PROBLEMS TO SOLVE -
A) Can you retype the passage from the magnetic fields article, starting at "The safety of" and ending at "cause distinct symptoms."?
B) How would you translate this sentence from the magnetic fields article into Spanish: "The safety of static magnetic fields (SMFs) has been discussed for decades."

SELECTED PASSAGE -
Abstract
Electro-magnetic fields are everywhere in our life. The strength and duration of human exposure is proportional to the degree of industrialization. The possible health hazard has been investigated for decades. C. elegans (nematode) has been a sensitive tool to study aging and development. The current study investigated the possible effects of static magnetic fields (SMFs) on the developmental and aging processes of C. elegans. Nematodes were grown in the presence of SMFs of strengths varying from 0 to 200 mT. Treatment with a 200 mT SMF reduced the development times from L2 to young adult by approximately 20%. After SMF treatment, the average lifespan was reduced from 31 days to 25 days for wild-type nematodes. The up-regulation of genes associated with development and aging was verified by quantitative real-time RT-PCR. Nematodes carrying mutation in these genes also exhibited resistance to the SMFs treatment. Apparently, induction of gene expression is selective and dose-dependent. SMFs accelerate nematode development and shorten nematode lifespan through pathways associated with let-7, clk-1, unc-3, and age-1.
We live on a big magnet; the terrestrial magnetism is about 30∼60 µT.Citation1 The magnetic force around our life can be more than 1,000 times stronger than the Earth's natural magnetic field. And the magnet is applied to our life, clinical practice, soil contamination detection, and so on. The magnetic strength of the instruments for medical treatment, like magnetic resonance imaging (MRI) and magnetic nanoparticles, is higher than 3 T. And the strength becomes stronger for higher resolution application. The hazardous effects associated with SMF on human health have become conspicuous. The increase of human exposure to magnetic fields (including static magnetic fields, pulsed electromagnetic fields and alternating electromagnetic fields), due to the use of electrical appliances such as microwave oven, cellular phone or increasingly powerful medical instrument, has prompted investigations into the effects of magnetic fields on living organisms.
The safety of static magnetic fields (SMFs) has been discussed for decades.Citation2 Various studies have examined the effects of SMFs, but their results were often inconclusive.Citation3 SMFs alone do not have a lethal effect on the basic properties of cell growth and survival under normal culture conditions.Citation4,Citation5 Early studies did not show any effect of the exposure to SMFs on the organogenesis, fetal development or cortical development of mice.Citation6–Citation9 However, SMFs may cause minor effects at the cellular level that then accumulate and eventually cause distinct symptoms.

RECORD EXTRACTS -
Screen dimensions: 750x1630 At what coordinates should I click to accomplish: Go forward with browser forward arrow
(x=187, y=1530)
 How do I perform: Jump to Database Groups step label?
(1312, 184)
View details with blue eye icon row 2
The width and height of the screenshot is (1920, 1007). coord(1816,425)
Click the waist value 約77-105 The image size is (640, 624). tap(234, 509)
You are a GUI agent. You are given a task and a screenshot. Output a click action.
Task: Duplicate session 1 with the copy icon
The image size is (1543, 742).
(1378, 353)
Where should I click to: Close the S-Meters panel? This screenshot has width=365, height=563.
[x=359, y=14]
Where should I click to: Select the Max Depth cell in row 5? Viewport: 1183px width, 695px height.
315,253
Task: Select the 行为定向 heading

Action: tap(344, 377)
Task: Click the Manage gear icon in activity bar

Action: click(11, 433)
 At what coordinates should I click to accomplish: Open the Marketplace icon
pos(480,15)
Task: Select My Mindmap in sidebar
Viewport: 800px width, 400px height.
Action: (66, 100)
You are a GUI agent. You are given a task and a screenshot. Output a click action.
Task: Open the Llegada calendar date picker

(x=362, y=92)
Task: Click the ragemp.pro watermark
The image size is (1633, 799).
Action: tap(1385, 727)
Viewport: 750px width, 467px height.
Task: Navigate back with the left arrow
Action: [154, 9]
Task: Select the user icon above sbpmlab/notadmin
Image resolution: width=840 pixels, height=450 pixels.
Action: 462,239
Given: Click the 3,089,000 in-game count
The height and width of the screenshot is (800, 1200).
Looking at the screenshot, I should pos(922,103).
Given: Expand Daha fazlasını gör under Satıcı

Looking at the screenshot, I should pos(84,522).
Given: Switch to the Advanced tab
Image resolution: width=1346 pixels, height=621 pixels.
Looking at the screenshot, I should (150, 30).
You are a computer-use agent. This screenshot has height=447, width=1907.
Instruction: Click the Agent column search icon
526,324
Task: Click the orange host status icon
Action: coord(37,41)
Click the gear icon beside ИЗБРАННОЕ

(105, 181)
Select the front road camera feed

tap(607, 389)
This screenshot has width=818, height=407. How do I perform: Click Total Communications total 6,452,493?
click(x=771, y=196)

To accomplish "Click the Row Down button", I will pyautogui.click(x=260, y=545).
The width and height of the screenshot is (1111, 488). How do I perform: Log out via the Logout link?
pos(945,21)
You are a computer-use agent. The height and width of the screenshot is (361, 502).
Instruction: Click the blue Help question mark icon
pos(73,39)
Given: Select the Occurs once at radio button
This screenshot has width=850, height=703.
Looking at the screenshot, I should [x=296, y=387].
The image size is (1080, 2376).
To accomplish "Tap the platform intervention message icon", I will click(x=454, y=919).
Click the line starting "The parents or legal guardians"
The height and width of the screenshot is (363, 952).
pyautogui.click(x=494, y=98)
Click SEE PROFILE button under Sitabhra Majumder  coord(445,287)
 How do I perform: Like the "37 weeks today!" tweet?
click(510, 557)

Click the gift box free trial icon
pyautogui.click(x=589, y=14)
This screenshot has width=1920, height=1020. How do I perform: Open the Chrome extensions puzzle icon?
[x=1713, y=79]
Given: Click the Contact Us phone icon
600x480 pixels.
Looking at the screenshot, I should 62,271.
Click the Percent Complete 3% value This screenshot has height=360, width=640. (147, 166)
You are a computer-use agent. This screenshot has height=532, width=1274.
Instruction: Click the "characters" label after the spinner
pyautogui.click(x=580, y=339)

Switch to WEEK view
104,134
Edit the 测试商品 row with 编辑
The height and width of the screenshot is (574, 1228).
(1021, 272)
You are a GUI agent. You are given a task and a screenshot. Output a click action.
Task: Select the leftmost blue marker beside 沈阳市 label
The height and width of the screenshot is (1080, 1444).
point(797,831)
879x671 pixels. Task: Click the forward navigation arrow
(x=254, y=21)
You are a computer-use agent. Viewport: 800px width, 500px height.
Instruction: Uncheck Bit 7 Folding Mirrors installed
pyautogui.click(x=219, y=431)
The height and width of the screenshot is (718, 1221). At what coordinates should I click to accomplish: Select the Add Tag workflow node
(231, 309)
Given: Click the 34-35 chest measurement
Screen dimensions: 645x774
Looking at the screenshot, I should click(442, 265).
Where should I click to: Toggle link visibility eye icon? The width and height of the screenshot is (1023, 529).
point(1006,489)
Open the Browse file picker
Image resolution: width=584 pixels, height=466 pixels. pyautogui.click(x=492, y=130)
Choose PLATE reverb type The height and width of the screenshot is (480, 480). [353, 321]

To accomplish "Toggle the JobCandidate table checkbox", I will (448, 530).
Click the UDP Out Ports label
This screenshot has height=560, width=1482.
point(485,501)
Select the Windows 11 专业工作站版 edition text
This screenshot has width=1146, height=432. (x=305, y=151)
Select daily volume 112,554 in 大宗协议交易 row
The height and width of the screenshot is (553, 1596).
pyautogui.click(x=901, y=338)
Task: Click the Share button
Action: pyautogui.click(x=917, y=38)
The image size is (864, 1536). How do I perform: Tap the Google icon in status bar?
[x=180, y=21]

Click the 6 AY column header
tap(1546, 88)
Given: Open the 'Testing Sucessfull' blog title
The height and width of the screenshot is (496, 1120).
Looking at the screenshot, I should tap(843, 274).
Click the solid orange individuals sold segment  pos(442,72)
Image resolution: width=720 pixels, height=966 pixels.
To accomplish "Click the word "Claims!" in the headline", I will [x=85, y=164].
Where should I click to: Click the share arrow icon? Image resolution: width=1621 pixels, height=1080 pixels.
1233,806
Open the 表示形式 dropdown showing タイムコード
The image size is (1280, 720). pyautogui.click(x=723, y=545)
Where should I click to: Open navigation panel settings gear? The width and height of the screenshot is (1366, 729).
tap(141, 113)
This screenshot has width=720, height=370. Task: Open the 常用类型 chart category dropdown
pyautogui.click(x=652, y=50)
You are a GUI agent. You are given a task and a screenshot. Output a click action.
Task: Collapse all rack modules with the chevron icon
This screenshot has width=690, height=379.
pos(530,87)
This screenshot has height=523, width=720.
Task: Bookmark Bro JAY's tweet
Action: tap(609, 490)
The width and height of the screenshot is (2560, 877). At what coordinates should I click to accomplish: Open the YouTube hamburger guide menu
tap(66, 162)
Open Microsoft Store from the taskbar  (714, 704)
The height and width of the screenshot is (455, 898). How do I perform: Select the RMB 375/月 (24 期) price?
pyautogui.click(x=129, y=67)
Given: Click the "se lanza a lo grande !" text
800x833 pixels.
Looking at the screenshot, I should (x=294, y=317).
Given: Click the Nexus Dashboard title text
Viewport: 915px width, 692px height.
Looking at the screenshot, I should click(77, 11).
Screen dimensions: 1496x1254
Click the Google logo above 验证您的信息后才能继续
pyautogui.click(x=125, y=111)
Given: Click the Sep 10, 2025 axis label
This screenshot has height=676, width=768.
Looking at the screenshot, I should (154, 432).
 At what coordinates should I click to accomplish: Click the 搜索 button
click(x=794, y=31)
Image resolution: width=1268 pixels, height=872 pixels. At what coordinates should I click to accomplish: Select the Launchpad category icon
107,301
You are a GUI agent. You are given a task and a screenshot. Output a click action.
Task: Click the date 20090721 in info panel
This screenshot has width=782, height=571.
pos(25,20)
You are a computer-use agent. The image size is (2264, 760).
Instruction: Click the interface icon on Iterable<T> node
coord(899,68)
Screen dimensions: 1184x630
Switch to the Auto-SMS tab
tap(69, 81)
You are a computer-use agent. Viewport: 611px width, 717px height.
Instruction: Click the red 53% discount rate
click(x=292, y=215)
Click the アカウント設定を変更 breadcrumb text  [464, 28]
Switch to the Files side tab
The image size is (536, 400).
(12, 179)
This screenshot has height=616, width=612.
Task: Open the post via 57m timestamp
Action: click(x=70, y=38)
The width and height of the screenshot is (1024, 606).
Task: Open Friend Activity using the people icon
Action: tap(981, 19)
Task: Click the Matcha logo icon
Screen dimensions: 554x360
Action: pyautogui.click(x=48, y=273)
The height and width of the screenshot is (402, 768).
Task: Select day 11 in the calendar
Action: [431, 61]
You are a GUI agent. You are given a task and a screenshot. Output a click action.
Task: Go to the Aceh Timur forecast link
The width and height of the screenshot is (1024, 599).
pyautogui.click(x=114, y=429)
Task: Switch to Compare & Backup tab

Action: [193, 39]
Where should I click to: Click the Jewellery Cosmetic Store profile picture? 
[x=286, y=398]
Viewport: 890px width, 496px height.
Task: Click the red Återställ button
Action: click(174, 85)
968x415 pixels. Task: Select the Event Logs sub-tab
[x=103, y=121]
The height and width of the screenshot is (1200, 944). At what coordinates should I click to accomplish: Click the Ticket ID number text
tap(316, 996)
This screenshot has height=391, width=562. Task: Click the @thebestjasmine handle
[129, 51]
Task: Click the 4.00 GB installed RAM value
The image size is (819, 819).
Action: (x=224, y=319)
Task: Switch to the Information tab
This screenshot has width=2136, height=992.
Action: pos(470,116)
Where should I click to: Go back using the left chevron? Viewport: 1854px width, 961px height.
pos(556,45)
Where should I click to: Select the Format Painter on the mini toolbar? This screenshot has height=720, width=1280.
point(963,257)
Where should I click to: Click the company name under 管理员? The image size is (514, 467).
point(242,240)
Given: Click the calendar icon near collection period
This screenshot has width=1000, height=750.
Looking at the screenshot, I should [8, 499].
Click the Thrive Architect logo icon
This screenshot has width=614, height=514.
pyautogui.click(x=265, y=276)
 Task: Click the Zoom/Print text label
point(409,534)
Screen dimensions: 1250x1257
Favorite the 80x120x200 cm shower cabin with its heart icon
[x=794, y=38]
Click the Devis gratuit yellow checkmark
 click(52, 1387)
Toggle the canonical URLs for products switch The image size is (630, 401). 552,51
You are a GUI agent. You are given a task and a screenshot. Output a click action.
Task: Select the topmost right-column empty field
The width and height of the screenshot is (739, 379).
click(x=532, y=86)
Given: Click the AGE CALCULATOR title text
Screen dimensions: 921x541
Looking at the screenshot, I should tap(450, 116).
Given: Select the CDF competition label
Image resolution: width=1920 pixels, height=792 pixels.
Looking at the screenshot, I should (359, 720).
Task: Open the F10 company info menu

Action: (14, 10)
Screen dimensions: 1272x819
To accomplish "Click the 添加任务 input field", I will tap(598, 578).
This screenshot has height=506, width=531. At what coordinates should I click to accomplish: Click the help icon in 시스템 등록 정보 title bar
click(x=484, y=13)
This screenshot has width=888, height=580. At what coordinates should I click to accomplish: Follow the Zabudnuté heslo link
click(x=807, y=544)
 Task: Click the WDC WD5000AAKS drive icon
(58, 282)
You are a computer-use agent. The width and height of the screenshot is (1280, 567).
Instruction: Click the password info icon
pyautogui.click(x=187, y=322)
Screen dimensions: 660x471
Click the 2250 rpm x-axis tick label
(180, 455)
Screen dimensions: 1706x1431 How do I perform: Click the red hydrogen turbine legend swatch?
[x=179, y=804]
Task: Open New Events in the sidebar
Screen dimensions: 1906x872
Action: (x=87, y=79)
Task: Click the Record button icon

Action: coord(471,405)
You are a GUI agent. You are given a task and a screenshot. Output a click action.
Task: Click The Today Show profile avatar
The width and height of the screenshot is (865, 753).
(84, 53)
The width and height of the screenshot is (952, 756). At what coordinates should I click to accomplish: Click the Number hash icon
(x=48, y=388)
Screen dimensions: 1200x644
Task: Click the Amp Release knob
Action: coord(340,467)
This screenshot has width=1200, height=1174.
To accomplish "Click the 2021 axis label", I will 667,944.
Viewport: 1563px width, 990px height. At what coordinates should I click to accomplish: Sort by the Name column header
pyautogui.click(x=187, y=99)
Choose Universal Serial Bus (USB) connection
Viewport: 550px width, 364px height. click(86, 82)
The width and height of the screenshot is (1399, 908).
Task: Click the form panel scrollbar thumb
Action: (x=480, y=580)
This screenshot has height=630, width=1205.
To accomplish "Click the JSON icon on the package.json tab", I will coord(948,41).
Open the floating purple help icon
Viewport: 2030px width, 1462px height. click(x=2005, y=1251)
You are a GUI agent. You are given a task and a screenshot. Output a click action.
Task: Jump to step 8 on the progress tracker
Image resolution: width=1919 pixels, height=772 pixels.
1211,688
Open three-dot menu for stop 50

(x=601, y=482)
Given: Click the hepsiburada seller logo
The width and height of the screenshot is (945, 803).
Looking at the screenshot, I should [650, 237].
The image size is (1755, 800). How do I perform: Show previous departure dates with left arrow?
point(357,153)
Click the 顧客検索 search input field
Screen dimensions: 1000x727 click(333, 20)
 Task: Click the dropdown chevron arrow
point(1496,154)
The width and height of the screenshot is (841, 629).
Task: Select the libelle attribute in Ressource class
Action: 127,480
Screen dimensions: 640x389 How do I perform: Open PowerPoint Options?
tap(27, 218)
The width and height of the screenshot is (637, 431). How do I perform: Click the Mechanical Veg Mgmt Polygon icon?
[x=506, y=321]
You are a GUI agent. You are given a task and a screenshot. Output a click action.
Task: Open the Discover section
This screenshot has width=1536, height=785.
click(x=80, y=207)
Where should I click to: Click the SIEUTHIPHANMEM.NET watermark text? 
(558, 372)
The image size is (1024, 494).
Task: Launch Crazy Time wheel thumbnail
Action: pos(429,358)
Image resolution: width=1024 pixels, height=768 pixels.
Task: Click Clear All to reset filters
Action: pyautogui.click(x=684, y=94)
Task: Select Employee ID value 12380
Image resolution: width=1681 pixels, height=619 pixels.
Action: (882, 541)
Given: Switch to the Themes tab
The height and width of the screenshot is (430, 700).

ANSWERS TO THE EXERCISE -
A)
The safety of static magnetic fields (SMFs) has been discussed for decades.Citation2 Various studies have examined the effects of SMFs, but their results were often inconclusive.Citation3 SMFs alone do not have a lethal effect on the basic properties of cell growth and survival under normal culture conditions.Citation4,Citation5 Early studies did not show any effect of the exposure to SMFs on the organogenesis, fetal development or cortical development of mice.Citation6–Citation9 However, SMFs may cause minor effects at the cellular level that then accumulate and eventually cause distinct symptoms.

B) La seguridad de los campos magnéticos estáticos (SMF) se ha debatido durante décadas.